RSNO : Magic & Monsters

Scotsman

Classical review • Carol Main

****

Usher Hall, Edinburgh

AT A time when the search is on to identify new audiences for classical music, does it matter whether the children at the RSNO’s Magic and Monsters concert eventually metamorphose into grown-up enthusiasts? For now, they are simply having fun.

Skilfully presented by Christopher Bell and Children’s Classic Concerts, Sunday afternoon’s performance produced cheering, whistling and stamping of feet. Magic was conjured up from Dukas’s Sorcerer’s Apprentice (in its jaunty Disney makeover), and the hall’s very own monster took a starring role in the big-tune bits from Saint-Saëns’s Organ Symphony.

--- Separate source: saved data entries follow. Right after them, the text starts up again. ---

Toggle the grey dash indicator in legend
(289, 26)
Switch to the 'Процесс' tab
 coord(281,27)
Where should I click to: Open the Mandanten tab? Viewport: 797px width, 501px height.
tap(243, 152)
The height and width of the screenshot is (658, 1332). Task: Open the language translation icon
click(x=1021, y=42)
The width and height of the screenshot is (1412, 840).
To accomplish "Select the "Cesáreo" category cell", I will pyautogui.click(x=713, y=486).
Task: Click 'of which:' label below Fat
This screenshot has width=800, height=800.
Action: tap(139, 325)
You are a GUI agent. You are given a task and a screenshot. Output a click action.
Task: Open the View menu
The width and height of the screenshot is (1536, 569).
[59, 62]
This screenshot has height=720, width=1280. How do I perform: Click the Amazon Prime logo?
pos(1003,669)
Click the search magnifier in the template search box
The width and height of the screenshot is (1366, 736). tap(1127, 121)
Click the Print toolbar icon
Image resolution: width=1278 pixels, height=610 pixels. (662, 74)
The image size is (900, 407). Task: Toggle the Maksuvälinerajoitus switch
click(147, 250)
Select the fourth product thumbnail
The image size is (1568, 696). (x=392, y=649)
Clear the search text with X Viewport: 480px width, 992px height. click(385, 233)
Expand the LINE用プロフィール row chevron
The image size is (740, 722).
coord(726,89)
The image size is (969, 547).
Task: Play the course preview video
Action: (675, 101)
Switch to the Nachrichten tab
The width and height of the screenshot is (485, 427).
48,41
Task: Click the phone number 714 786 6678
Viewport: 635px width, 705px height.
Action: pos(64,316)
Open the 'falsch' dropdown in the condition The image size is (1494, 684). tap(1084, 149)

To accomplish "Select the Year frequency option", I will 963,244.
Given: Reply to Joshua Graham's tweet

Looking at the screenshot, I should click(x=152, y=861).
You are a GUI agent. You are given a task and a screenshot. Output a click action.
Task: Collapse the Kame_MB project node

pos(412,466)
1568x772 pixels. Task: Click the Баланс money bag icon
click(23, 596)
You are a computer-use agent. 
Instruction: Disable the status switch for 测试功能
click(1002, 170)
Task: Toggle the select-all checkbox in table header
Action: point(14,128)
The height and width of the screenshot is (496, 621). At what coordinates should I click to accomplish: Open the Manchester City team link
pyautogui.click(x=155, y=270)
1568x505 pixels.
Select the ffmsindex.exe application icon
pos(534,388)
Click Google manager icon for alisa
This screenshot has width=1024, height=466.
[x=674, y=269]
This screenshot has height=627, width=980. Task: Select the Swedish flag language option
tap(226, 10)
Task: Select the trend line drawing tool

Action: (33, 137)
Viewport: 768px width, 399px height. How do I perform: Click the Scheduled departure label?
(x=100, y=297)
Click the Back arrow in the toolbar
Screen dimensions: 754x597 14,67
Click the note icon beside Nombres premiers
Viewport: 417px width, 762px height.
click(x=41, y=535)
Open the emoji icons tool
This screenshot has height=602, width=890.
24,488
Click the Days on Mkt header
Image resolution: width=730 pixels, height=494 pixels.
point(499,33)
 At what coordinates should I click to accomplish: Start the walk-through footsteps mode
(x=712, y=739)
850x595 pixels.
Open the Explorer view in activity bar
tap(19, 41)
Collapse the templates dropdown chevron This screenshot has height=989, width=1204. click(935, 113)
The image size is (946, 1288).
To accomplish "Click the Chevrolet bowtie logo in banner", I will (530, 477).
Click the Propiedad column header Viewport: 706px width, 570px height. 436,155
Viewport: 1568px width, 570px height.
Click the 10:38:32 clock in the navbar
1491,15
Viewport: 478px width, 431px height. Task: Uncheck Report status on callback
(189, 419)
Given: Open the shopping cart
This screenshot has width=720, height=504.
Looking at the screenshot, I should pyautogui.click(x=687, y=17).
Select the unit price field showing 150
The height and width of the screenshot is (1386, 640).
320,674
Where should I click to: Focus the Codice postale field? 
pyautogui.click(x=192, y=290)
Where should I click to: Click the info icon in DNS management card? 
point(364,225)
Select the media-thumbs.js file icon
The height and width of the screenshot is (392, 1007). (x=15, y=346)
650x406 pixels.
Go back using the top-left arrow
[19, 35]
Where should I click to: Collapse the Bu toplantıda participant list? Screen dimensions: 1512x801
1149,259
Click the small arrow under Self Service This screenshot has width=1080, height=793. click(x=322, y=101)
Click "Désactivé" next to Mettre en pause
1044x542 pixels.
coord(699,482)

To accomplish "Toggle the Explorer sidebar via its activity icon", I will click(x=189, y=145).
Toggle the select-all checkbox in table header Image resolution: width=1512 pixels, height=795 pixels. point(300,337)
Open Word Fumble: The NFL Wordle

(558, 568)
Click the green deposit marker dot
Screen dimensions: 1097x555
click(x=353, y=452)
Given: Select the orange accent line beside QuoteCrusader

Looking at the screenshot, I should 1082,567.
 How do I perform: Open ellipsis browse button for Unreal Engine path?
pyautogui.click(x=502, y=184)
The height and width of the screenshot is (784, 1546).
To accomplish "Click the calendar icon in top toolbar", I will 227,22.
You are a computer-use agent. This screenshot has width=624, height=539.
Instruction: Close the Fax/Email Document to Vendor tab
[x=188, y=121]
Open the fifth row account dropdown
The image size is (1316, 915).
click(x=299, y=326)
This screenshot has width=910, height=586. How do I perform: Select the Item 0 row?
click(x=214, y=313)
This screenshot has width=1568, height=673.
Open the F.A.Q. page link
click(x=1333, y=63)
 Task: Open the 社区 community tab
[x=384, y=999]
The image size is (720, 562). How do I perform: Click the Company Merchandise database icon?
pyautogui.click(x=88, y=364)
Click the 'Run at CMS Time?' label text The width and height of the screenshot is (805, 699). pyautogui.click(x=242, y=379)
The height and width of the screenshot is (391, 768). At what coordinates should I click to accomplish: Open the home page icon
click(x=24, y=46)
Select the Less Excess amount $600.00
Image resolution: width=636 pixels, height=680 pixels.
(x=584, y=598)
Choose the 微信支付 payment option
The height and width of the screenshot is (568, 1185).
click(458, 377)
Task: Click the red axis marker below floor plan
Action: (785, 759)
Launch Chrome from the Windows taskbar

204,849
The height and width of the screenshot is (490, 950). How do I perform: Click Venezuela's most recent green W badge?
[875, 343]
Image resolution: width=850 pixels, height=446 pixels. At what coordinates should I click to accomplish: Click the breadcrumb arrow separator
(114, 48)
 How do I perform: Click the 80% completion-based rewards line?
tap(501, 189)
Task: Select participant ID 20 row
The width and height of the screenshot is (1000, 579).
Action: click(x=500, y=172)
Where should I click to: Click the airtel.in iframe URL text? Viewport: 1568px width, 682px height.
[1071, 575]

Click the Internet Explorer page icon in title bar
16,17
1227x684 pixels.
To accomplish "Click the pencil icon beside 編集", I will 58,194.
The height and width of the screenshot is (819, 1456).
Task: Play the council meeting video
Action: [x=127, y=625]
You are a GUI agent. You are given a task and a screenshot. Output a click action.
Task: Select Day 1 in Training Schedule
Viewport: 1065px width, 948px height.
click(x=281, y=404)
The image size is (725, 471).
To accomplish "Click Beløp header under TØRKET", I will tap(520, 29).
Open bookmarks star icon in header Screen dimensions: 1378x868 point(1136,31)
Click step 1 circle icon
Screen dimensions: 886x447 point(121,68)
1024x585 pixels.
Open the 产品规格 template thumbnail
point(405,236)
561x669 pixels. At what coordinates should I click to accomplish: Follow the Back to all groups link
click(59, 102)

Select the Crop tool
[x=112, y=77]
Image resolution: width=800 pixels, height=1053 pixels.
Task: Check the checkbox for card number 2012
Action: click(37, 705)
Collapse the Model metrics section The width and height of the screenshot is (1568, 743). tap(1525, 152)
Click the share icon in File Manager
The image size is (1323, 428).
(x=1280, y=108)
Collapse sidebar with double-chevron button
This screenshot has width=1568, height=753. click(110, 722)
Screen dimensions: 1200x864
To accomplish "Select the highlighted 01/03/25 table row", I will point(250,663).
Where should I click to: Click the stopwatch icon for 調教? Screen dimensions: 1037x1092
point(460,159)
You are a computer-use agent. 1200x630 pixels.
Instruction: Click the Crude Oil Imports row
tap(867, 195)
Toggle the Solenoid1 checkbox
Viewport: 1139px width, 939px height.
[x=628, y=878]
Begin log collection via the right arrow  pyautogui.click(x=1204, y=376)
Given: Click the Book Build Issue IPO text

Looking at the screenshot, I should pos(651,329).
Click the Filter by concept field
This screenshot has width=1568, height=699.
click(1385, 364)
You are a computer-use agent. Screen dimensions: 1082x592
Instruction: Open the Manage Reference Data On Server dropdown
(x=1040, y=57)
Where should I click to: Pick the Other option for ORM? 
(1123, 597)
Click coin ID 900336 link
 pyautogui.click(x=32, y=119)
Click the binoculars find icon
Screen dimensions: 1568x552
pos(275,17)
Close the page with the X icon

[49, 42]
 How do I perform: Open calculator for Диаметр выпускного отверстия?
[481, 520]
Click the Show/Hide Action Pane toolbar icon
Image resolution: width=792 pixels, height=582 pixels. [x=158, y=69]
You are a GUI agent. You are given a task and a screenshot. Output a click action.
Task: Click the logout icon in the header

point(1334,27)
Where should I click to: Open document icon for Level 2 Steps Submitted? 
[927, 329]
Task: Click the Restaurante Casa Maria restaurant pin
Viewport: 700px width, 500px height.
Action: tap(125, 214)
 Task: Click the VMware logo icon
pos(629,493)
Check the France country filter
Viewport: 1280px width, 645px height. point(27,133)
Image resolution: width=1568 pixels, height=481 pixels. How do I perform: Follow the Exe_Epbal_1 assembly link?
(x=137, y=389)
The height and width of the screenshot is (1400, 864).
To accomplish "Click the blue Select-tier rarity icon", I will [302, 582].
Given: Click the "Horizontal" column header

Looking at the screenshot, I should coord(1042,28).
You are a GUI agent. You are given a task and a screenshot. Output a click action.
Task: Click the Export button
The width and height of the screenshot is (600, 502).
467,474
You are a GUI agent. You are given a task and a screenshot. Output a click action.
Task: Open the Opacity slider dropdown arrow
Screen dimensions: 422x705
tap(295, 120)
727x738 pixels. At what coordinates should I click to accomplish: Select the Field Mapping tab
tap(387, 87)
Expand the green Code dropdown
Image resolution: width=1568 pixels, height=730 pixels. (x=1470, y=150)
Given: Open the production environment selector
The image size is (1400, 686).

There was also an opportunity for the young audience to sample some of the best music being written now, alongside the familiar favourites. Howard Shore’s The Lord of the Rings was a popular choice, but more satisfying by far was Savourna Stevenson’s Misterstourworm and the Kelpie’s Gift, vividly narrated in its premiere performance by Billy Boyd, the Hobbit star of the aforementioned film.

Stevenson’s first score for a full orchestra is a mixture of Greek legend, Scottish myth and Orcadian folklore, conveyed with instrumental storytelling that has a special, intuitive magic all of its own.